* 书面练习
从含有“Where should I”的那一行开始，一直到条目结尾，把这些行原样重新写出来，图片不要放进答案。
++++ 数据 ++++
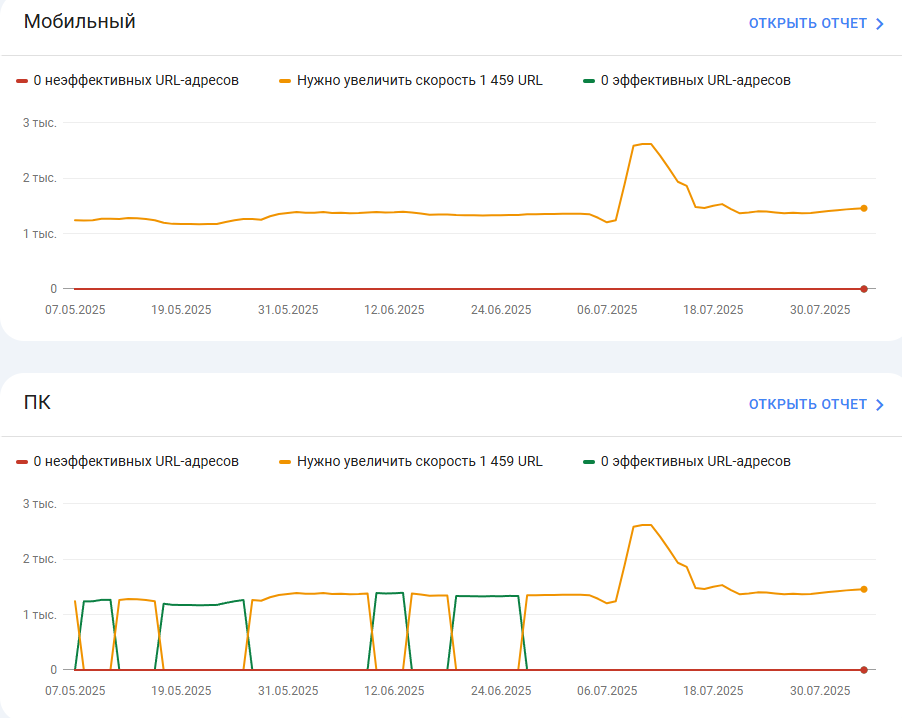
Task: Click red legend marker in Мобильный chart
Action: (22, 81)
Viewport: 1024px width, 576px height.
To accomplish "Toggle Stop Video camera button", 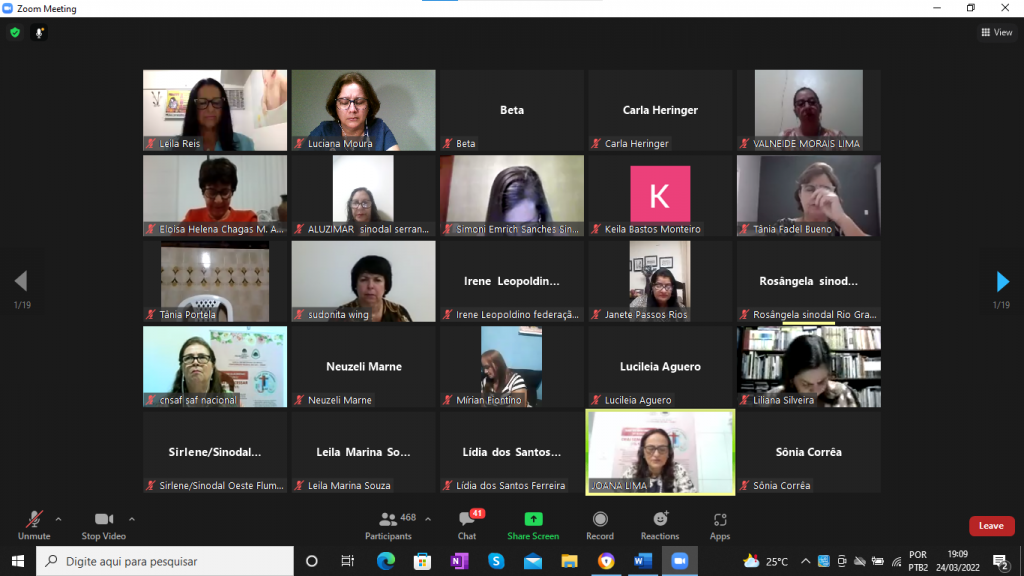I will coord(104,524).
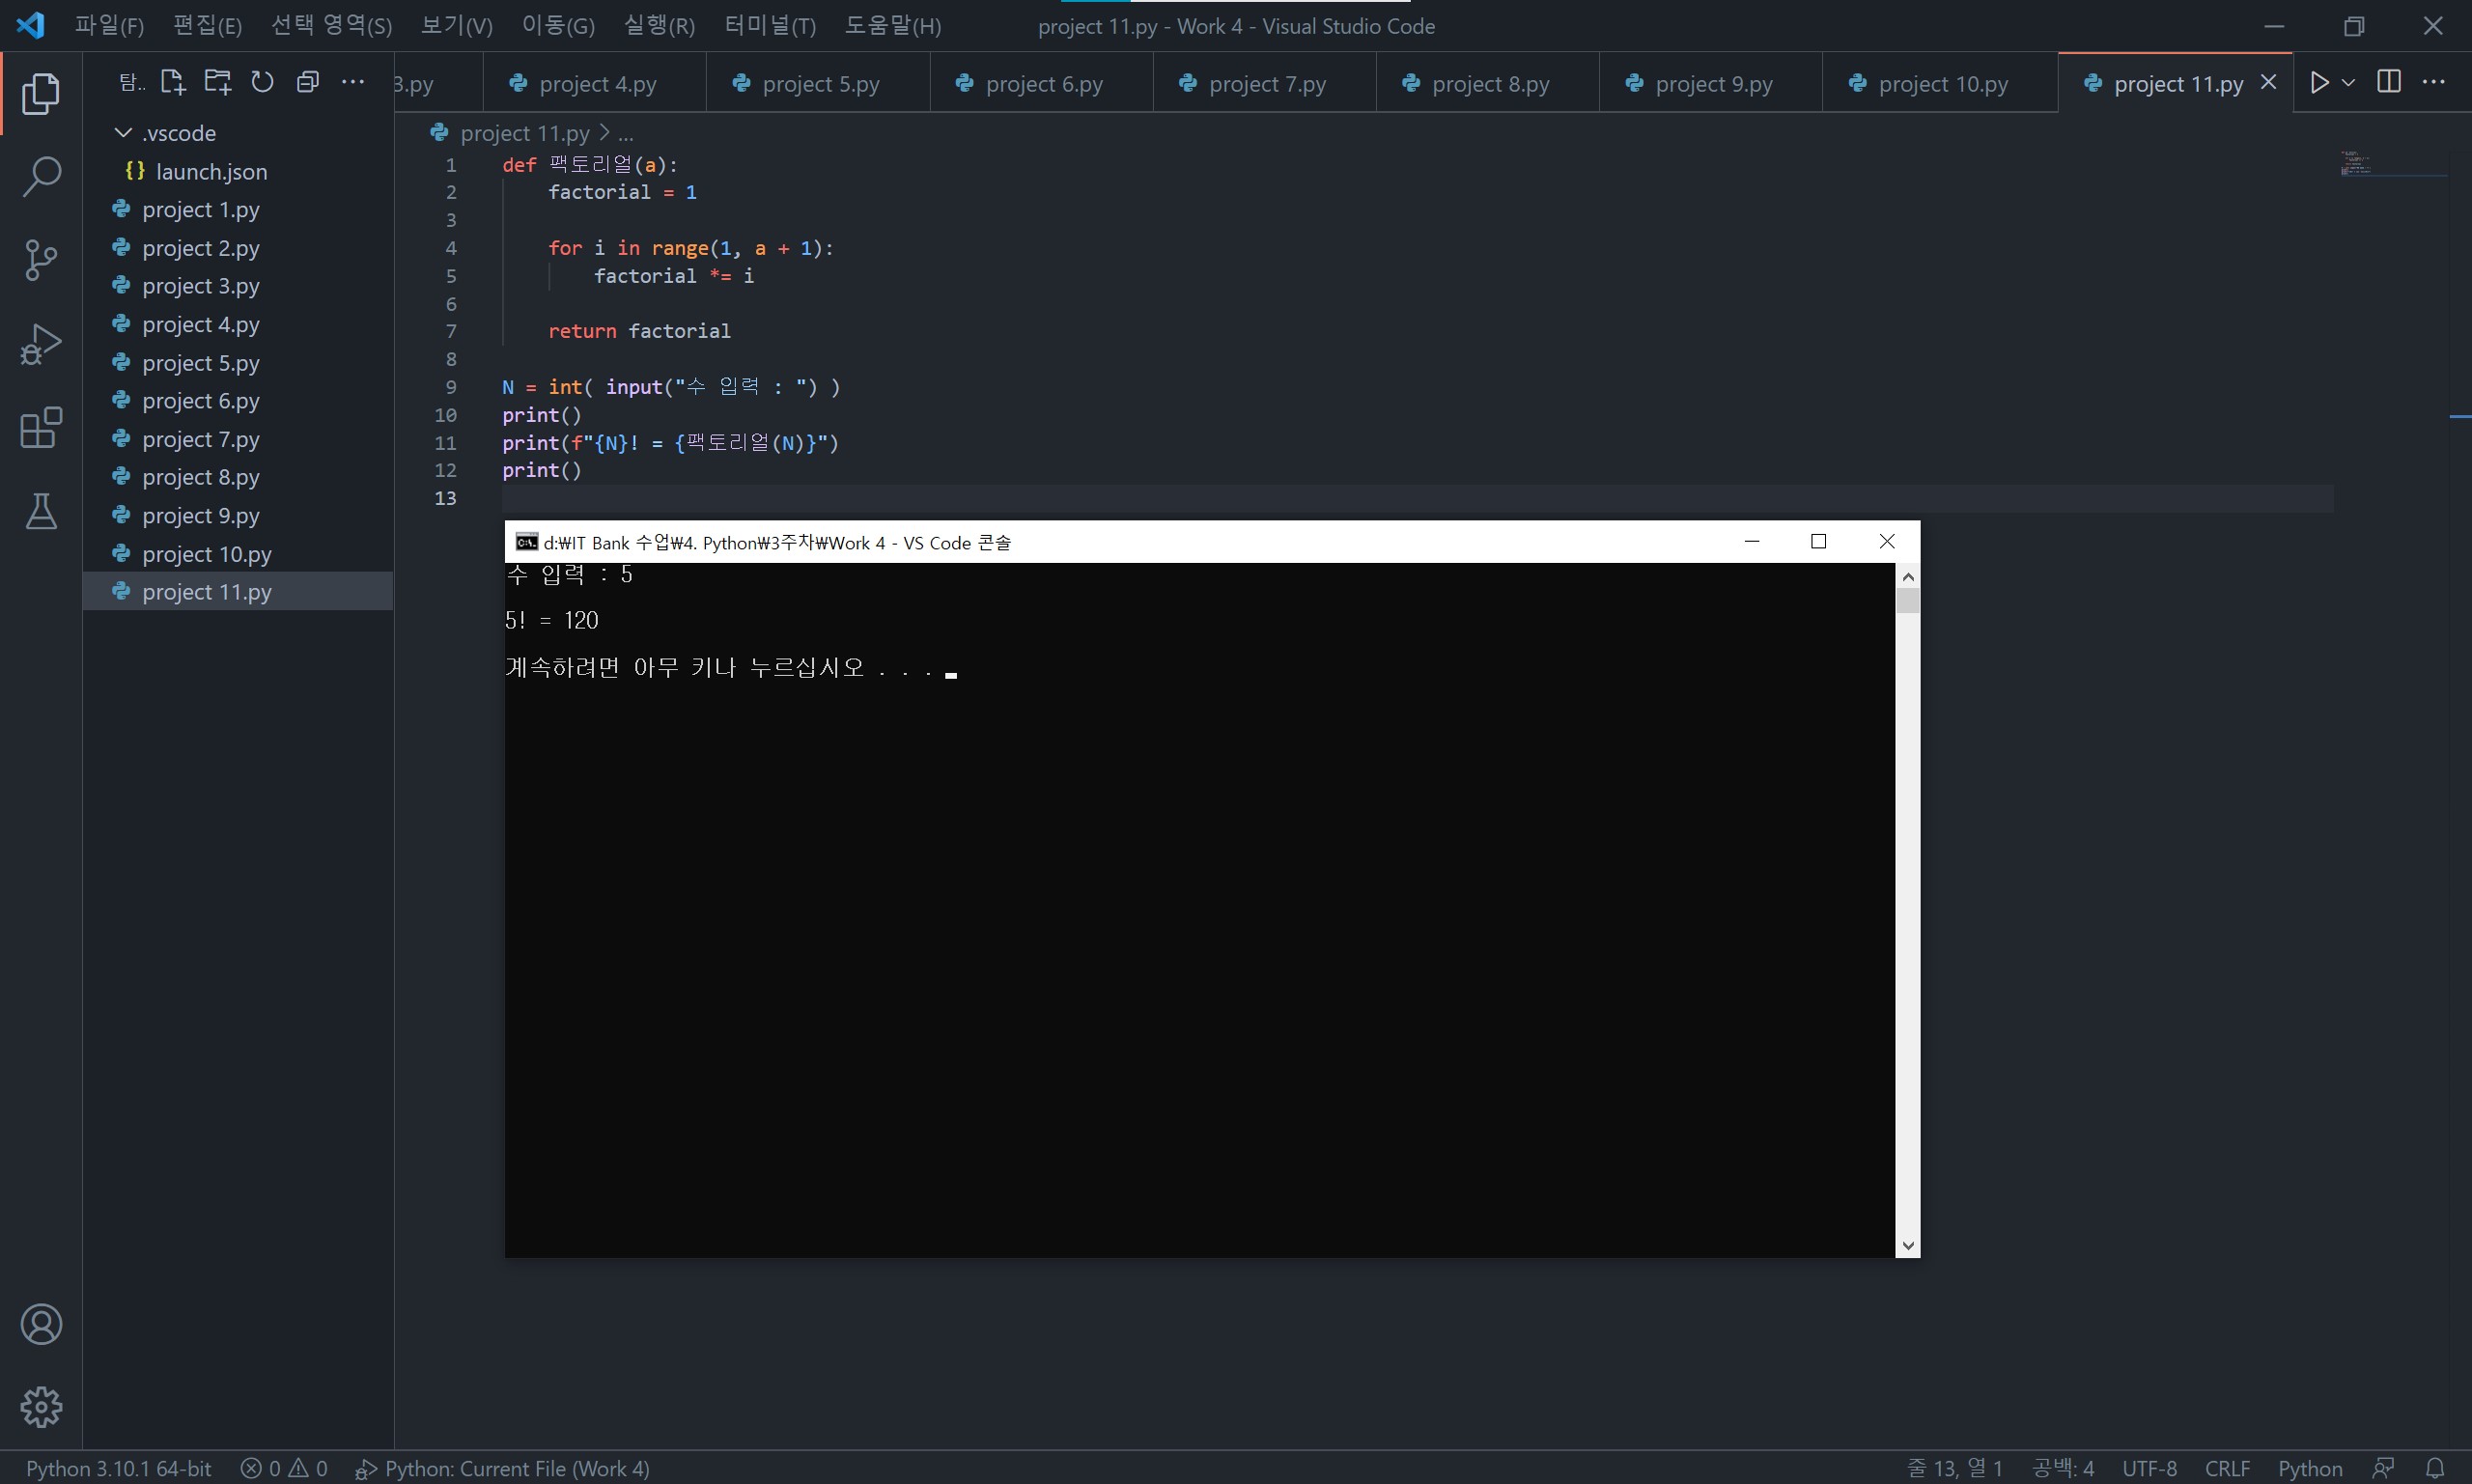
Task: Toggle split editor layout
Action: pos(2388,82)
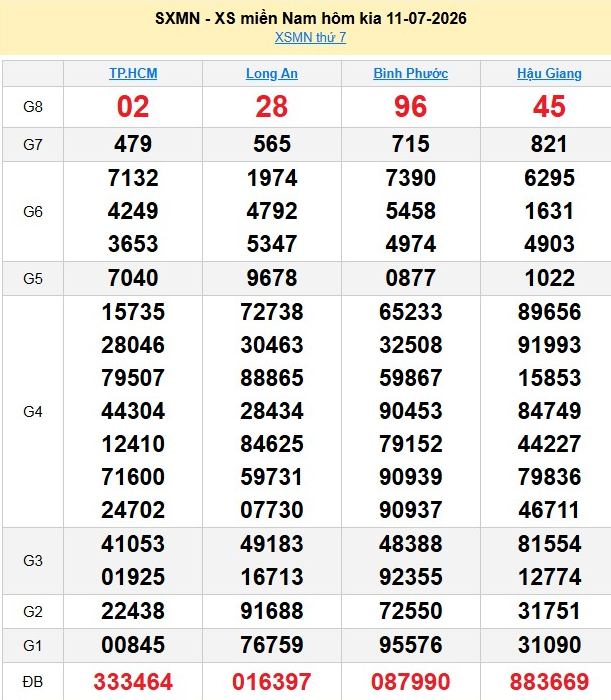The image size is (611, 700).
Task: Select Hậu Giang G8 number 45
Action: click(x=549, y=107)
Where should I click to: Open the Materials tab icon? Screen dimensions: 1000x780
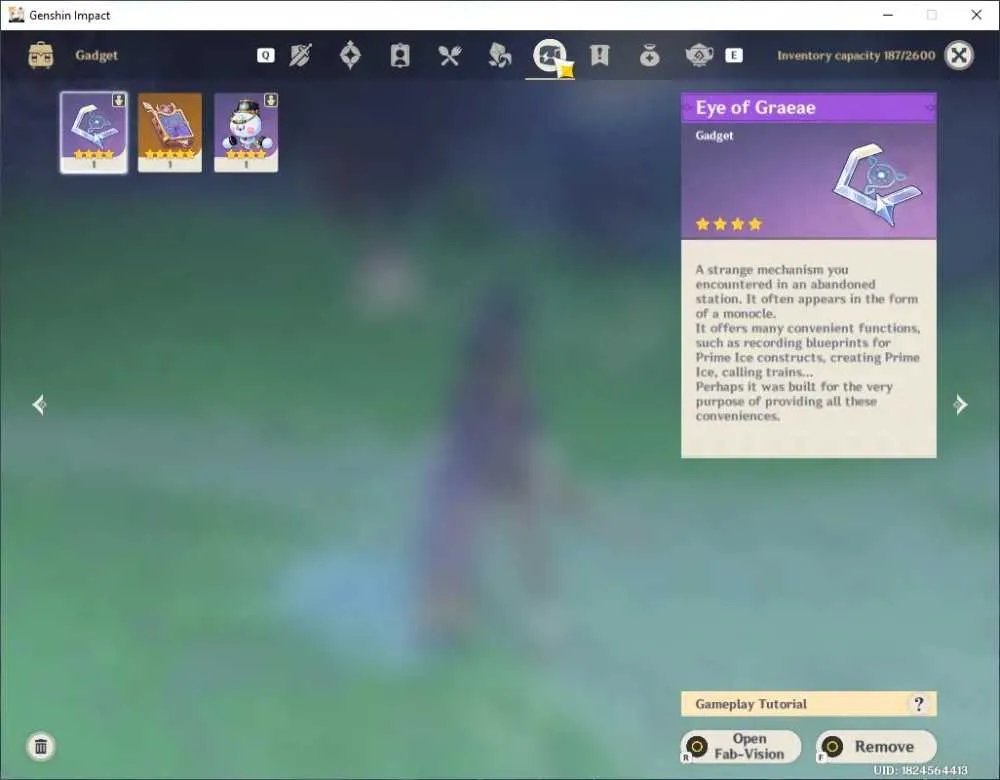[499, 55]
++++
* 任务输出
Where should I click to: Open the Materials tab icon? Screen dimensions: 1000x780
[499, 55]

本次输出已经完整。